This this whole discussion has unhinged a bit from reality, maybe you can give
some concrete examples of the problems you're talking about?  You obviously
have some specific breakdowns in mind.


Fergal Daly wrote:
>> Modules do not have a binary state of working or not working.  They're
>> composed of piles of (often too many) features.  Code can be shippable 
>> without
>> every single thing working.
> 
> You're right, I was being binary, but you were being unary. There are 3 cases,
> 
> 1 the breakage was not so important, so you don't bail no matter what
> version you find.
> 2 it's fuzzy, maybe it's OK to use Foo version X but once Foo version
> X+1 has been released you want to force people to use it
> 3 the breakage is serious, you always want to bail if you find Foo
> version X (and so you definitely don't switch the tests to TODO).
>
> You claimed 2 is always the case.  I claimed that 1 and 3 occur.
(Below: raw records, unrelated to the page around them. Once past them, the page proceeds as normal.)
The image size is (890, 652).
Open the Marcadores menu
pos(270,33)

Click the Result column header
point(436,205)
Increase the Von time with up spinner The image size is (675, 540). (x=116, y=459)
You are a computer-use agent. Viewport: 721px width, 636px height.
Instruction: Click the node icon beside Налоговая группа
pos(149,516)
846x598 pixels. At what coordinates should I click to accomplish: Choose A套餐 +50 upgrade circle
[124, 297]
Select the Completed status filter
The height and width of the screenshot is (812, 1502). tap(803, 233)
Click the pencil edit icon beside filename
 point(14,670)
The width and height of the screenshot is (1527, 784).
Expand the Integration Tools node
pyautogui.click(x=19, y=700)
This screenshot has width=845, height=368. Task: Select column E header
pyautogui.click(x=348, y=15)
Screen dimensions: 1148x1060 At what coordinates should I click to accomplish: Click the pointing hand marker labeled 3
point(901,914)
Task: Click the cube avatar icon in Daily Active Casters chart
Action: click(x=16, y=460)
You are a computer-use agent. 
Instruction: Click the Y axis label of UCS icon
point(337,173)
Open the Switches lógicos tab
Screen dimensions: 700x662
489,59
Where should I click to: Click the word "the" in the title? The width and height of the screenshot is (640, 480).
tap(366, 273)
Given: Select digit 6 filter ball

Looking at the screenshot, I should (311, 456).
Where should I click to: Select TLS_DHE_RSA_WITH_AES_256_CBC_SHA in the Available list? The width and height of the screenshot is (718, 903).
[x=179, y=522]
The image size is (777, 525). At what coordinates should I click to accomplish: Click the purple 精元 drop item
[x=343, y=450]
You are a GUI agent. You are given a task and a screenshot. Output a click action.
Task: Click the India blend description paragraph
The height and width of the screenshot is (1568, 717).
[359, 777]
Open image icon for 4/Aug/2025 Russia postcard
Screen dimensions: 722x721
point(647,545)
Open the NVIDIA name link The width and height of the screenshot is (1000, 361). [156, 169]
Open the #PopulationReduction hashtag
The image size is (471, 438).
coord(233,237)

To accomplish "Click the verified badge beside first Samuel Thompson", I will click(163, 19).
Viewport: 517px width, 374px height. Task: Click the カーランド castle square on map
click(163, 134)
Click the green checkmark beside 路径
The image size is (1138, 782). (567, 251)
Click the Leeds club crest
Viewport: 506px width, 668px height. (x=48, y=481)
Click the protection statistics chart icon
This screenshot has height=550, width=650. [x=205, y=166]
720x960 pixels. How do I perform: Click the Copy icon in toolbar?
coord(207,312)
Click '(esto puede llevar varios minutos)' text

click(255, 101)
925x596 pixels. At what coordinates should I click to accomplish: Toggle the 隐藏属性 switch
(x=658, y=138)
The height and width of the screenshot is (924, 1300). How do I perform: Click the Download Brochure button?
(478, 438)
If I did, that wasn't my intent.  I only talked about #2 because it's the only
one that results in the user seeing passing TODO tests, which is what we were
talking about.


> I'm
> happy to say admit that 2 can also occur. The point remains, you would
> not necessarily change your modules requirements as a reaction to X+1
> being released. You might, or you might change it beforehand if it
> really matters or you might not change it at all.

And I might dip my head in whipped cream and go give a random stranger a foot
bath.  You seem to have covered all possibilities, good and bad.  I'm not sure
to what end.

The final choice, incrementing the dependency version to one that does not yet
exist, boils down to "it won't work".  It's also ill advised to anticipate
that version X+1 will fix a given bug as on more than one occasion an
anticipated bug has not been fixed in the next version.

Anyhow, to get back to the point, it boils down to an author's decision how to
deal with a known bug.  TODO tests are orthogonal.


>> Maybe we're arguing two different situations.  Yours seems to be when there 
>> is
>> a broken version of a dependency, but a known working version exists.  In 
>> this
>> case, you're right, it's better resolved with a rich dependency system.
> 
> I think maybe we are.
> 
> You're talking about where someone writes a TODO for a feature that
> has never worked. That's legit, although I still think there's
> something odd about it as you personally have nothing "to do". I agree
> it's not dangerous.

Sure you do, you have to watch for when the dependency fixes its bug.  But
that's boring and rote, what computers are for!  So you write a TODO test to
automate the process.  [1]

In a large project, sometimes things get implemented when you implement other
things.  This is generally more applicable to bugs, but sometimes to minor
features.

Then there are folks who embrace the whole test first thing and write out lots
and lots of tests beforehand.  Maybe you decide not to implement them all
before shipping.  Rather than delete or comment out those tests, just wrap
them in TODO blocks.  Then you don't have to do any fiddling with the tests
before and after release, something which leads to an annoying shear between
the code the author uses and the code users use.

There is also the "I don't think feature X works in Y environment" problem.
For example, say you have something that depends on symlinks.  You could hard
code in your test to skip if on Windows or some such, but that's often too
broad.  Maybe they'll add them in a later version, or with a different
filesystem (it's happened on VMS) or with some fancy 3rd party hack.  It's
nice to get that information back.


> I'm talking about people converting tests that were working just fine
> to be TODO tests because the latest version of Foo (an external
> module) has a new bug. While Foo is broken, they don't want lots of
> bug reports from CPAN testers that they can't do anything about.
> 
> This use of TODO allows you to silence the alarm and also gives you a
> way to spot when the alarm condition has passed. It's convenient for
> developers but it's 2 fingers to users who can now get false passes
> from the test suites,

It still boils down to what known bugs the author is willing to release with.
 Once the author has decided they don't want to hear about a broken
dependency,  and that the breakage isn't important, the damage is done.  The
TODO test is orthogonal.

Again, consider the alternative which is to comment the test out.  Then you
have NO information.

So I think the problem you're concerned with is poor release decisions.  TODO
tests are just a tool being employed therein.


[1] Don't get to hung up on names, things only get one even though they can do
lots of things.  I'm sure you've written lots of perl programs that didn't do
much extracting or reporting.


-- 
Reality is that which, when you stop believing in it, doesn't go away.